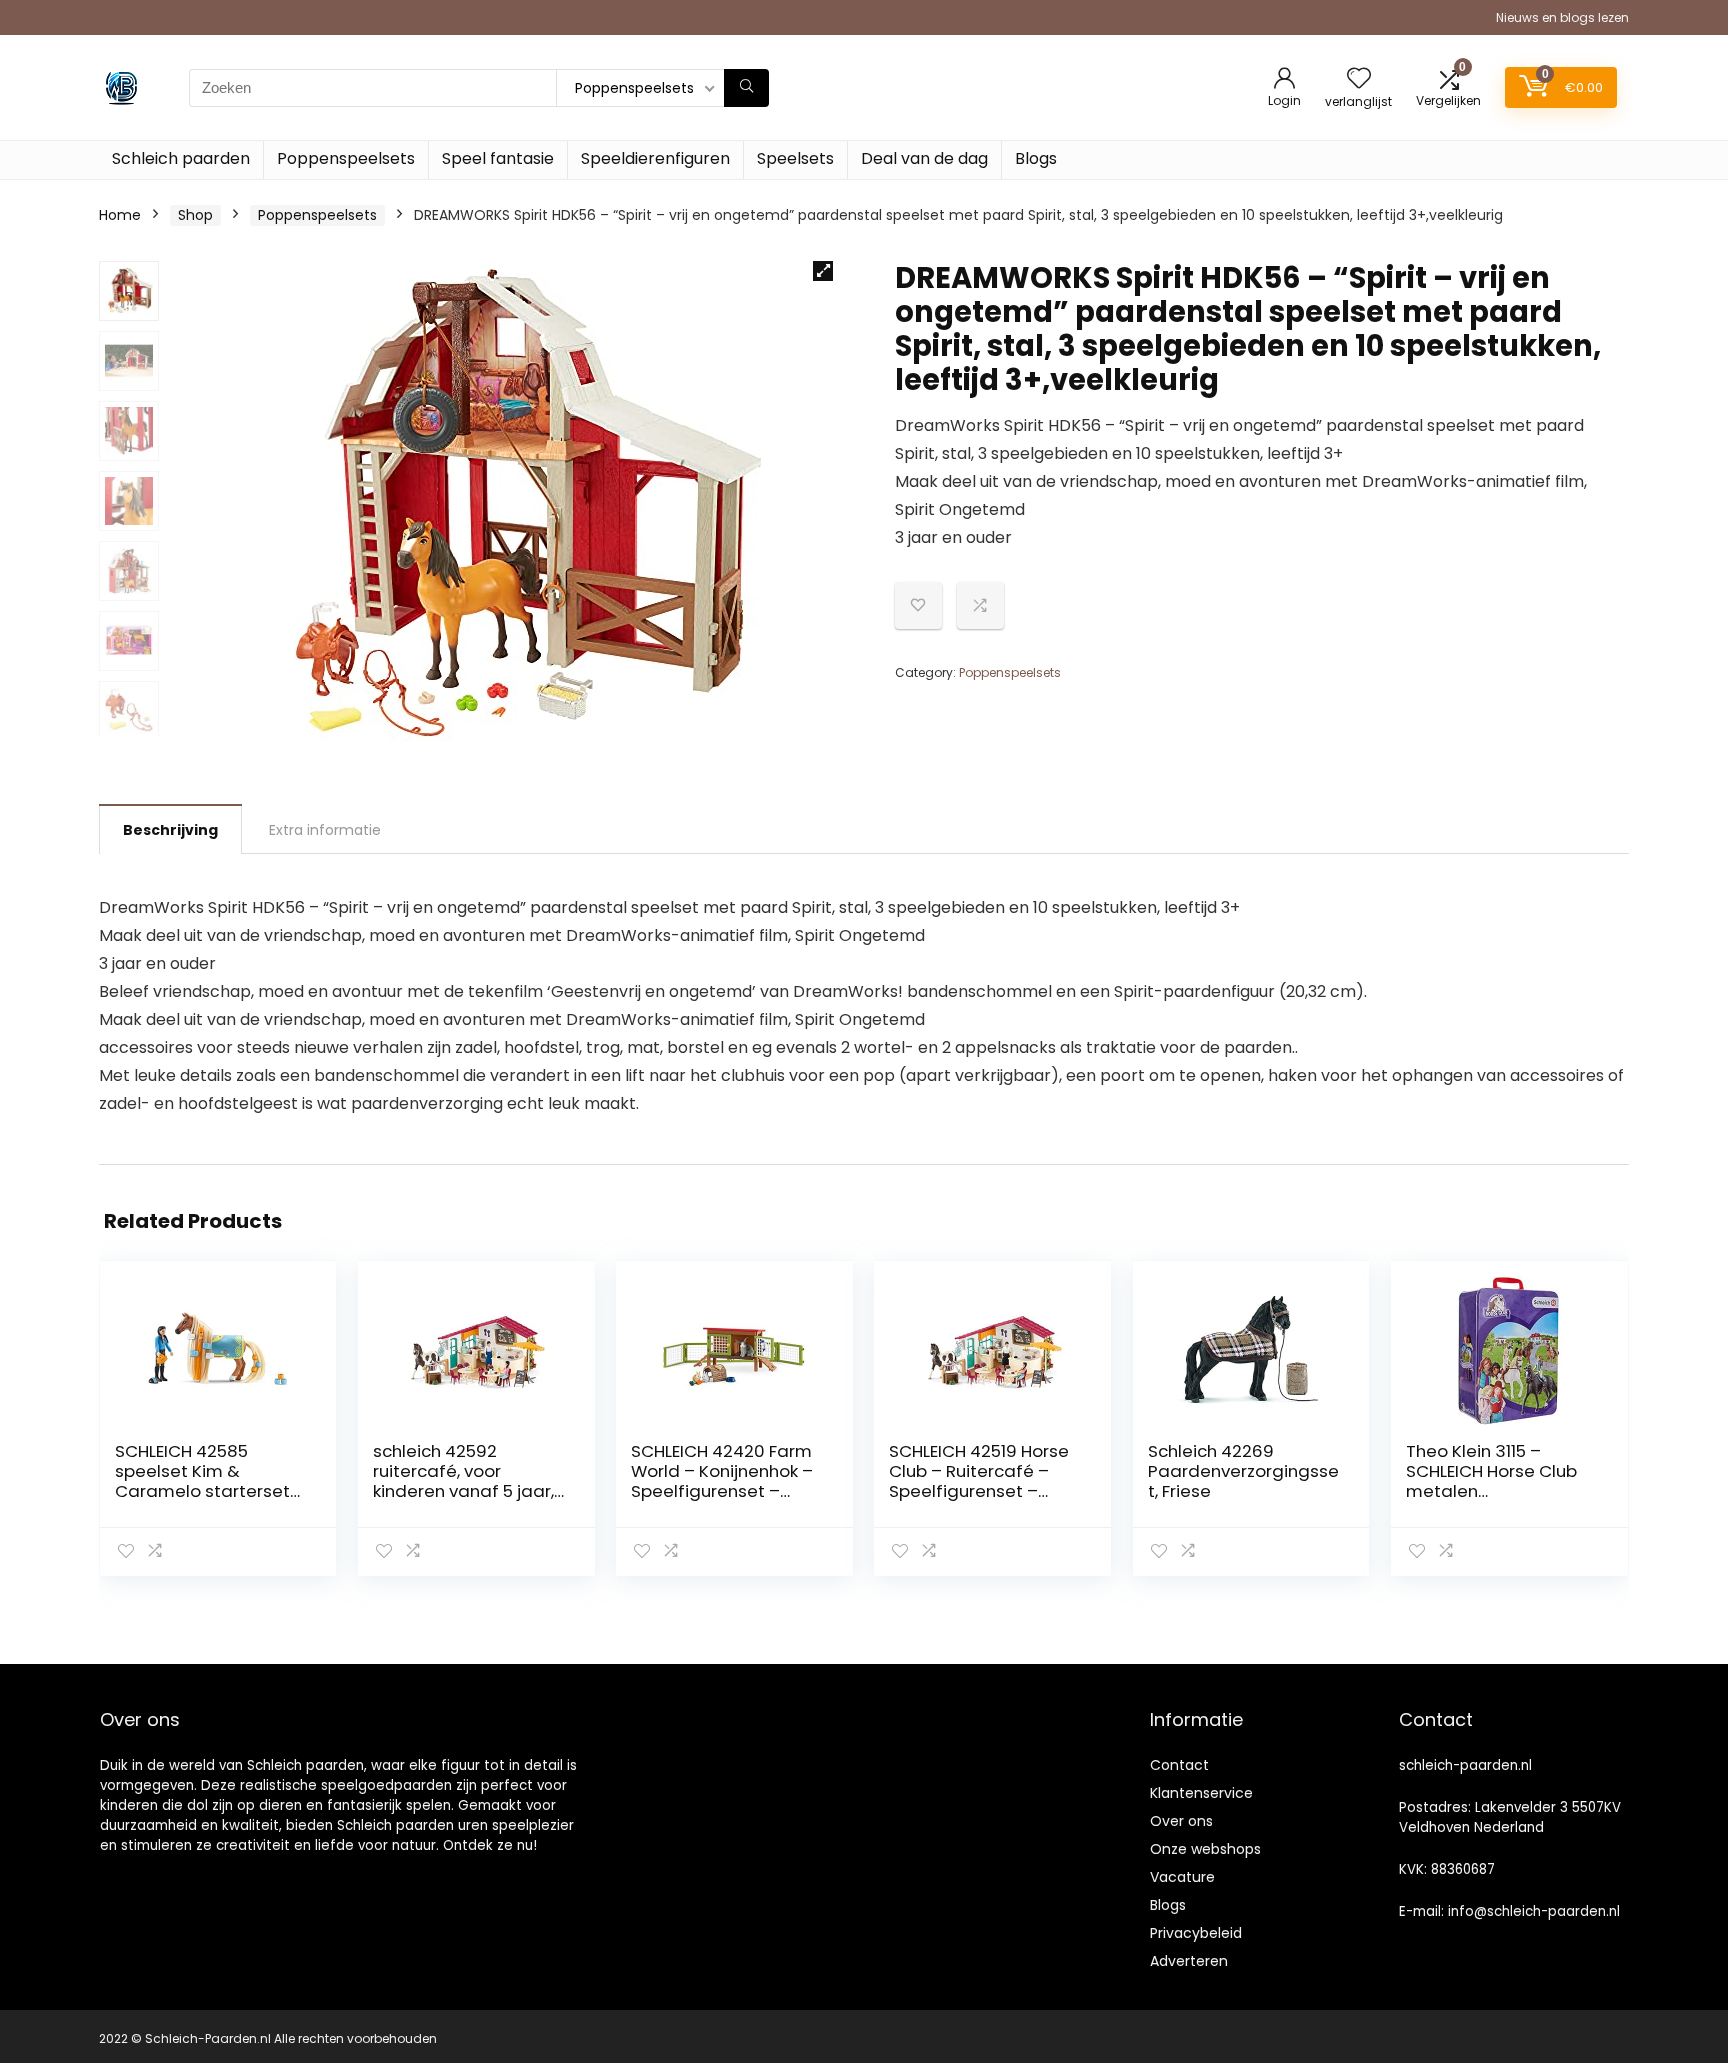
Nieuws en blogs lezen (1562, 17)
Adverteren (1189, 1961)
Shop (195, 215)
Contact (1179, 1765)
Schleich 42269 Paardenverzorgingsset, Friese (1243, 1471)
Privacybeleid (1196, 1933)
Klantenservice (1201, 1793)
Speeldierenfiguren (655, 158)
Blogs (1036, 158)
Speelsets (795, 158)
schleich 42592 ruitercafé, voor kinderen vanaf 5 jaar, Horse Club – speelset (464, 1481)
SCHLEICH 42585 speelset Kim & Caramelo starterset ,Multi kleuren (202, 1481)
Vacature (1182, 1877)
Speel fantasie (498, 158)
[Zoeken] (746, 88)
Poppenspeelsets (346, 158)
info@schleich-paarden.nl (1534, 1911)
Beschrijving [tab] (170, 830)
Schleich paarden (181, 158)
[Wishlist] (1359, 79)
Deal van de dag (924, 158)
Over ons (1181, 1821)
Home (120, 215)
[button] (823, 271)
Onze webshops (1205, 1849)
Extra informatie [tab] (325, 830)
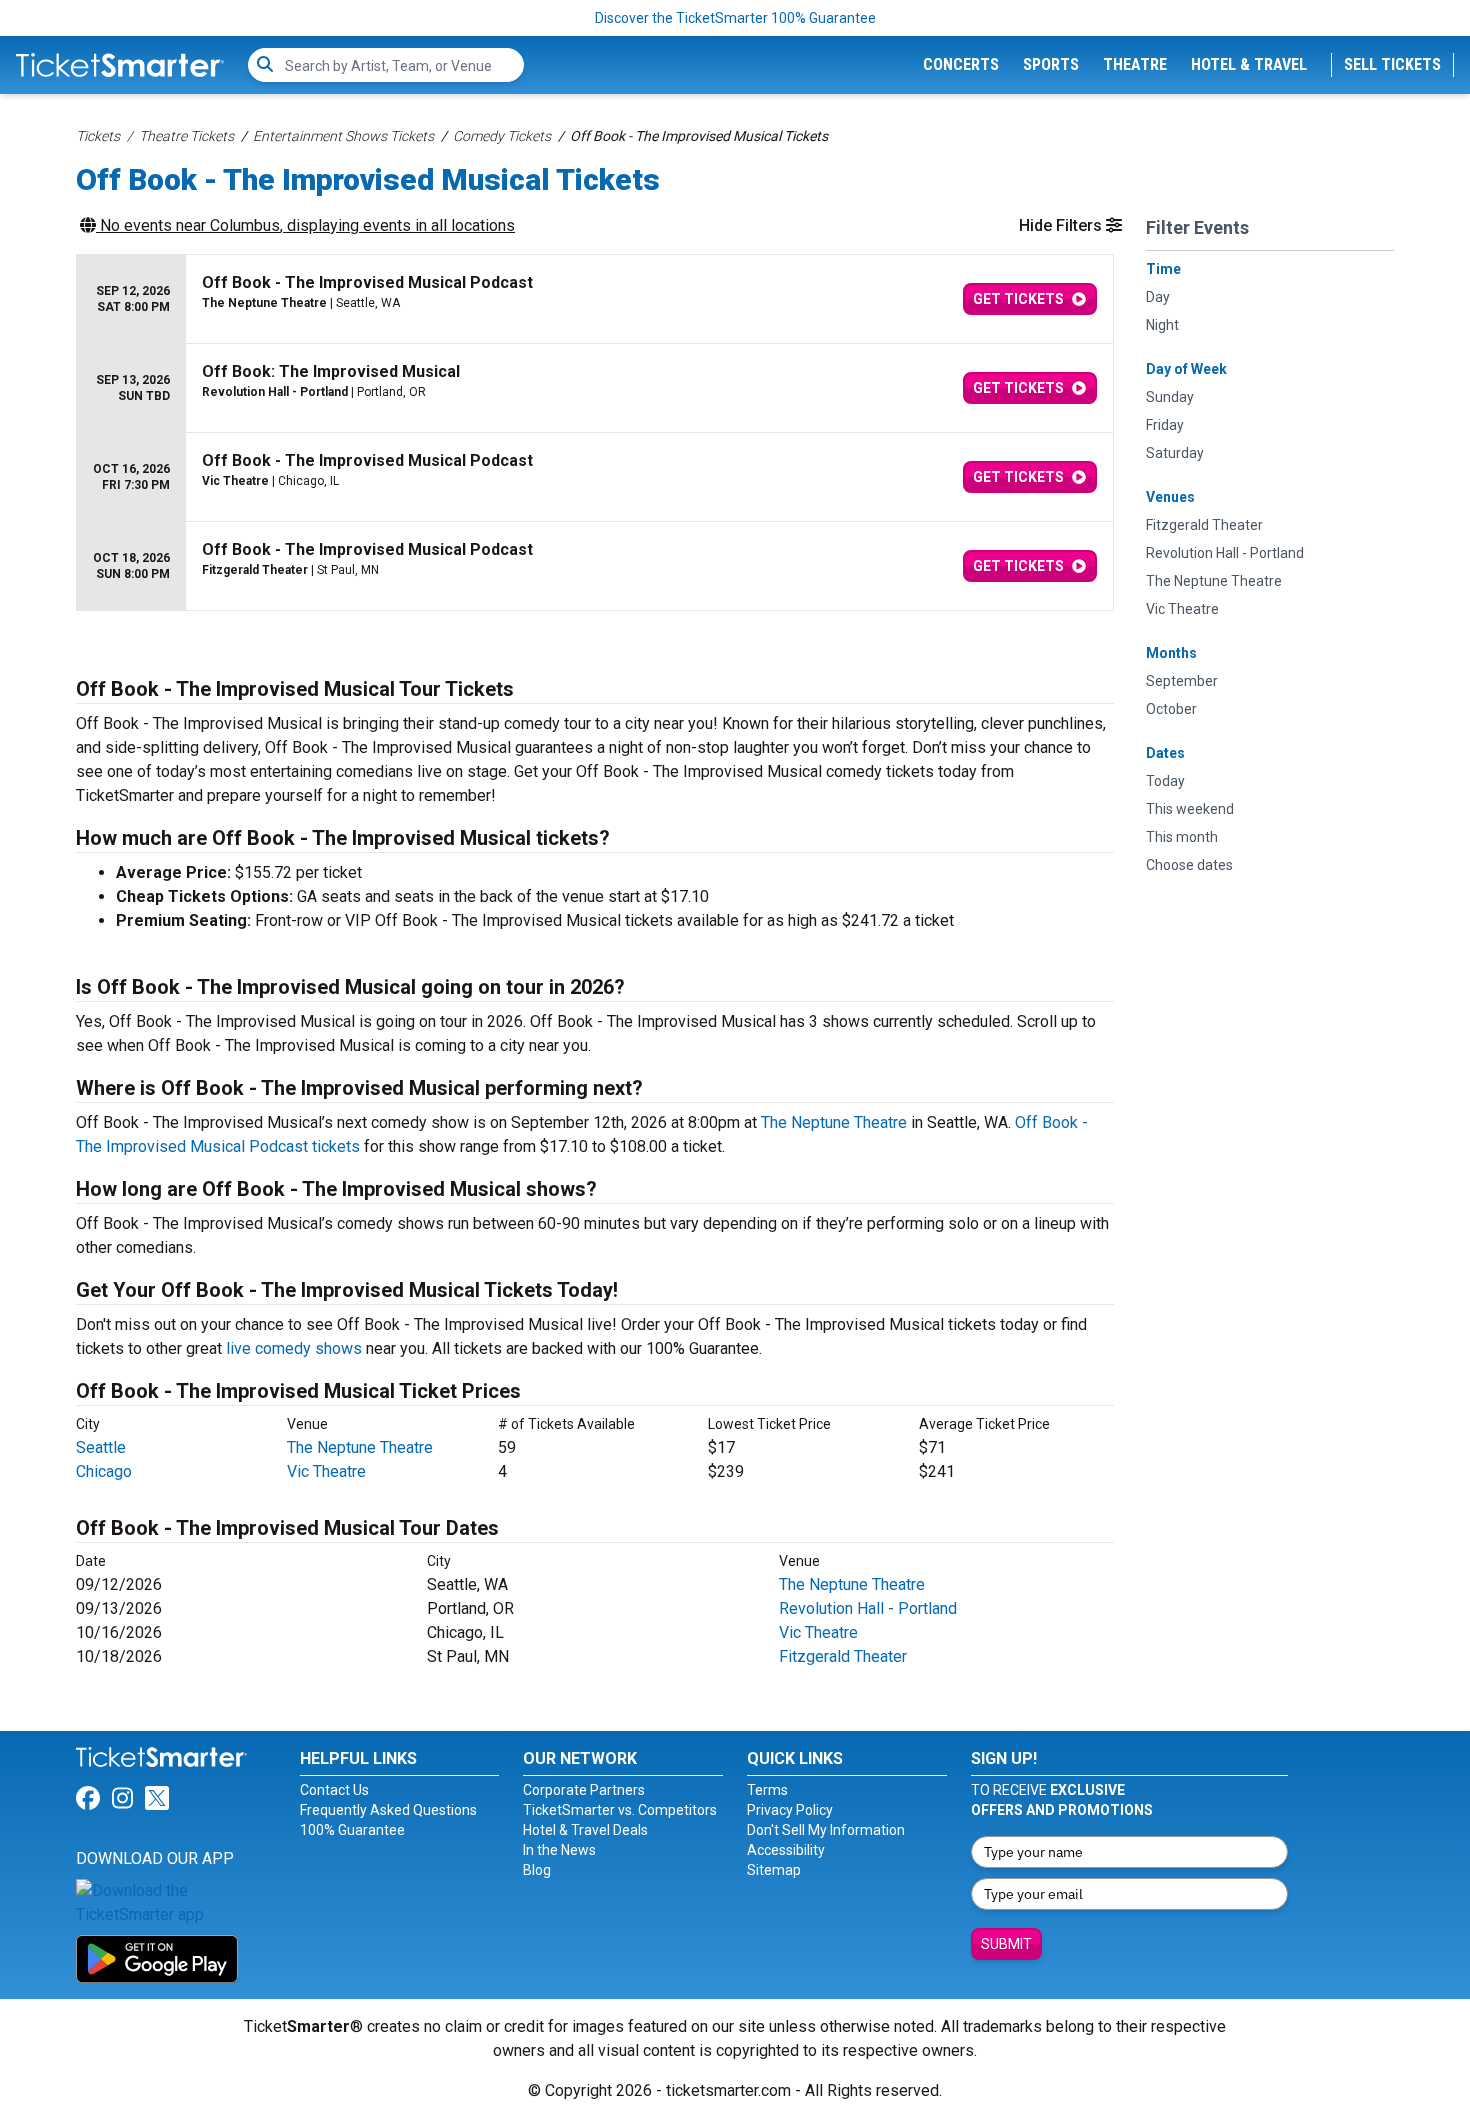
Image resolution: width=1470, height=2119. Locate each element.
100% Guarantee (352, 1830)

* * *

◆ WHAT YOU NEED TO DO ◆
Transcribe every line in the entries above, taking out only the images.

◆ SOLUTION FOR THIS PROBLEM ◆
Nieuws en blogs lezen (1562, 17)
Adverteren (1189, 1961)
Shop (195, 215)
Contact (1179, 1765)
Schleich 42269 Paardenverzorgingsset, Friese (1243, 1471)
Privacybeleid (1196, 1933)
Klantenservice (1201, 1793)
Speeldierenfiguren (655, 158)
Blogs (1036, 158)
Speelsets (795, 158)
schleich 42592 ruitercafé, voor kinderen vanaf 5 jaar, Horse Club – speelset (464, 1481)
SCHLEICH 42585 speelset Kim & Caramelo starterset ,Multi kleuren (202, 1481)
Vacature (1182, 1877)
Speel fantasie (498, 158)
[Zoeken] (746, 88)
Poppenspeelsets (346, 158)
info@schleich-paarden.nl (1534, 1911)
Beschrijving [tab] (170, 830)
Schleich paarden (181, 158)
[Wishlist] (1359, 79)
Deal van de dag (924, 158)
Over ons (1181, 1821)
Home (120, 215)
[button] (823, 271)
Onze webshops (1205, 1849)
Extra informatie [tab] (325, 830)
Image resolution: width=1470, height=2119. Locate each element.
100% Guarantee (352, 1830)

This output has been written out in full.